Stored data entries:
—————

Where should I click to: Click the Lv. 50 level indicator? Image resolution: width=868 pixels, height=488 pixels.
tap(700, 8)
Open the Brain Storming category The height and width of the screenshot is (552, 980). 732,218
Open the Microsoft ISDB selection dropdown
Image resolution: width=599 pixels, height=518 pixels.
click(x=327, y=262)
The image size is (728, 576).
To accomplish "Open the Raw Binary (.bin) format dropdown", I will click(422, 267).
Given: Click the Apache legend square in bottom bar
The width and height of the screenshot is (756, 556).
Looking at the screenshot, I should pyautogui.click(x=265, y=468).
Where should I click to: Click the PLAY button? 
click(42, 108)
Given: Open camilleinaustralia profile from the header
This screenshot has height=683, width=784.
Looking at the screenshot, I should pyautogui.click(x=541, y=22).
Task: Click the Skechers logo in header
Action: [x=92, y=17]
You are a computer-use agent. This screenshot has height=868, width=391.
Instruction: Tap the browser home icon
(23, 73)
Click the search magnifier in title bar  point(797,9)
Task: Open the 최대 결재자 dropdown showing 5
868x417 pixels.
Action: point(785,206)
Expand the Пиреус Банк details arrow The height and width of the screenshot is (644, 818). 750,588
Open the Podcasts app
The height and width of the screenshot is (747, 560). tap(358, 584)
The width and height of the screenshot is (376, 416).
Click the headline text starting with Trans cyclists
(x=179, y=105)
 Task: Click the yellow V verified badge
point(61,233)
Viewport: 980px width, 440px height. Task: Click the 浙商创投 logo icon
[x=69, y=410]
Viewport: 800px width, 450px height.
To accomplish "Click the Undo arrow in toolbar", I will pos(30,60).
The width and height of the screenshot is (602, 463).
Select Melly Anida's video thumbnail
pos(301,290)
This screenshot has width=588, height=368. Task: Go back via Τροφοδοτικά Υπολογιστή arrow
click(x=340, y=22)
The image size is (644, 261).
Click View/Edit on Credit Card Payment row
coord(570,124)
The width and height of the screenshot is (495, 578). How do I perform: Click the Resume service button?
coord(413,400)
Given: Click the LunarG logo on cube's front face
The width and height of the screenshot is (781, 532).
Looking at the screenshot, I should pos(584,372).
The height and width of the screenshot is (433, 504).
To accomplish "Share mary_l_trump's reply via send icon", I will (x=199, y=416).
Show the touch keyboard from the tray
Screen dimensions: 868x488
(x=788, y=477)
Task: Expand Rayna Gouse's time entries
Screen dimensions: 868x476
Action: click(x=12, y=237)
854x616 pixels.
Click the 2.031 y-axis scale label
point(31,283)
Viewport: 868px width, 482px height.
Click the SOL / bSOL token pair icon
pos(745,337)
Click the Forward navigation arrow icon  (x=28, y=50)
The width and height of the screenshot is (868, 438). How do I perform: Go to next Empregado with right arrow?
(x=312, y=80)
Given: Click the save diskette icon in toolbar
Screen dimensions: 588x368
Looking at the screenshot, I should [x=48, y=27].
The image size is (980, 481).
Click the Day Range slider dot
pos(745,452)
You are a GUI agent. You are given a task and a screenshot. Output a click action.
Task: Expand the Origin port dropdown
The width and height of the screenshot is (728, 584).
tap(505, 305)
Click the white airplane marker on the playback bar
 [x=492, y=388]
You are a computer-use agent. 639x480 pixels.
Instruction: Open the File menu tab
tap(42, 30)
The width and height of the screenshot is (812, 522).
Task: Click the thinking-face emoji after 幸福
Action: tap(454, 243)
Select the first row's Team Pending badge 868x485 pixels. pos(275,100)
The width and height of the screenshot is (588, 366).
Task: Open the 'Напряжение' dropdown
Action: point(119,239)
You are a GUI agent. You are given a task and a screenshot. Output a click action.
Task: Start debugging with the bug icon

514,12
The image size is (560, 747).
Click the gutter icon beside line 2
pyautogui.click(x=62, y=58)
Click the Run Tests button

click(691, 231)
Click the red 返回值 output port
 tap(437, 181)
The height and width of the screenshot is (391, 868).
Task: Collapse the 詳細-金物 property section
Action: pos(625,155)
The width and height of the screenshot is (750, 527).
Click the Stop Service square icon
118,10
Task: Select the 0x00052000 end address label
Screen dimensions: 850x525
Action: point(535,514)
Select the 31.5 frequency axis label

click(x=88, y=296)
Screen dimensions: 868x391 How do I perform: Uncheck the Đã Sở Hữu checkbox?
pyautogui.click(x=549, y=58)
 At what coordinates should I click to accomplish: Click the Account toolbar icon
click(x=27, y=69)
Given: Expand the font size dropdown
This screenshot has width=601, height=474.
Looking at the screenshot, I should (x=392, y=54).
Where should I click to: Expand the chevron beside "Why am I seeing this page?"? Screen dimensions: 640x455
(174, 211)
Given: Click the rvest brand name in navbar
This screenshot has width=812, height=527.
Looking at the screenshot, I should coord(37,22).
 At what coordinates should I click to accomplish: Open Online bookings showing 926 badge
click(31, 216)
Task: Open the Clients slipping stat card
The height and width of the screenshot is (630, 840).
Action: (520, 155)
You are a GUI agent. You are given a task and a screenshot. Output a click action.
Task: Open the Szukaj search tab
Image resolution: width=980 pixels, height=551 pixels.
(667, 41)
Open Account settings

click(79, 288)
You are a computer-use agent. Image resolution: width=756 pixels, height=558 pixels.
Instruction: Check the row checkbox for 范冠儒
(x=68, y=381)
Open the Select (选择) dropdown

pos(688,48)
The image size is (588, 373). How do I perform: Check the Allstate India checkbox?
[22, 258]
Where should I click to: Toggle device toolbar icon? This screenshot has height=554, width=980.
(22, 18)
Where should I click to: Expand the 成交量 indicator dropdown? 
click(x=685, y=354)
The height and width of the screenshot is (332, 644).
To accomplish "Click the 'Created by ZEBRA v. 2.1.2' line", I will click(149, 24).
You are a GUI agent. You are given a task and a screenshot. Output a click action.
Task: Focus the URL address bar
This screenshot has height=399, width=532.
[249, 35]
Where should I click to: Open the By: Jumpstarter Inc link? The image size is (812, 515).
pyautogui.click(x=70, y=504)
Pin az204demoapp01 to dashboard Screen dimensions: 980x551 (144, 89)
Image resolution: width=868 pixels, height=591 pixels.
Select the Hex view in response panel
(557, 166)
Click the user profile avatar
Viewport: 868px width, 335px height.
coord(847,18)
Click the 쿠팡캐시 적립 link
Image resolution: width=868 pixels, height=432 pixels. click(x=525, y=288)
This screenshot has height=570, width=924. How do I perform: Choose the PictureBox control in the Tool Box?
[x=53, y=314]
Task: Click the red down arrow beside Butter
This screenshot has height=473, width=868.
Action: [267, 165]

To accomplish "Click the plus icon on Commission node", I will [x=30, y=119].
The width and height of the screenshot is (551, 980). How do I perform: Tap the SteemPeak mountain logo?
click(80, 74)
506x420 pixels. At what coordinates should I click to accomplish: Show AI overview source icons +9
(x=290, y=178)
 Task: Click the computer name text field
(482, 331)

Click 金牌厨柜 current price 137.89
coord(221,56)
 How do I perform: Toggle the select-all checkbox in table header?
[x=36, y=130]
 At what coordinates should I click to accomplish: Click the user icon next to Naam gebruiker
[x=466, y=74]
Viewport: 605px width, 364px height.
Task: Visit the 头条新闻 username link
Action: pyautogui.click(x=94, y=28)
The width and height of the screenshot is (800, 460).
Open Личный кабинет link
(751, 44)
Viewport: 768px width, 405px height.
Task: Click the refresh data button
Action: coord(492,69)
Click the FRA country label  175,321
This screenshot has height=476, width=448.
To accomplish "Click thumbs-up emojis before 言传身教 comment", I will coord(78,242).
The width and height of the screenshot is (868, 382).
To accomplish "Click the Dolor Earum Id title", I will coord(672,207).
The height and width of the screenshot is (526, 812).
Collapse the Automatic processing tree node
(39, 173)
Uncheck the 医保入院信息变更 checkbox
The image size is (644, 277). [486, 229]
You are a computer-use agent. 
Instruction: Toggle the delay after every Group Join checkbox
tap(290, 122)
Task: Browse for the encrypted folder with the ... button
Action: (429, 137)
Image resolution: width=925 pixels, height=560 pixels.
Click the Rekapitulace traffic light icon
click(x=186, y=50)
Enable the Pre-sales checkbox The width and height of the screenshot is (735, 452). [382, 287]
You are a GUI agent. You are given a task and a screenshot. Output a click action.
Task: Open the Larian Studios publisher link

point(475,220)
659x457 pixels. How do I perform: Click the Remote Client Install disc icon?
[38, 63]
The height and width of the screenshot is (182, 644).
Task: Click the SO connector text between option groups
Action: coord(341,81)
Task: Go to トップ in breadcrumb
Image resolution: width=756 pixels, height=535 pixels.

—————

## TASK STATEMENT
From the line containing "Task: Open the Larian Studios publisher link" down to the last line, reproduce the records exactly. Include both ends.

## SOLUTION BELOW
Task: Open the Larian Studios publisher link

point(475,220)
659x457 pixels. How do I perform: Click the Remote Client Install disc icon?
[38, 63]
The height and width of the screenshot is (182, 644).
Task: Click the SO connector text between option groups
Action: coord(341,81)
Task: Go to トップ in breadcrumb
Image resolution: width=756 pixels, height=535 pixels.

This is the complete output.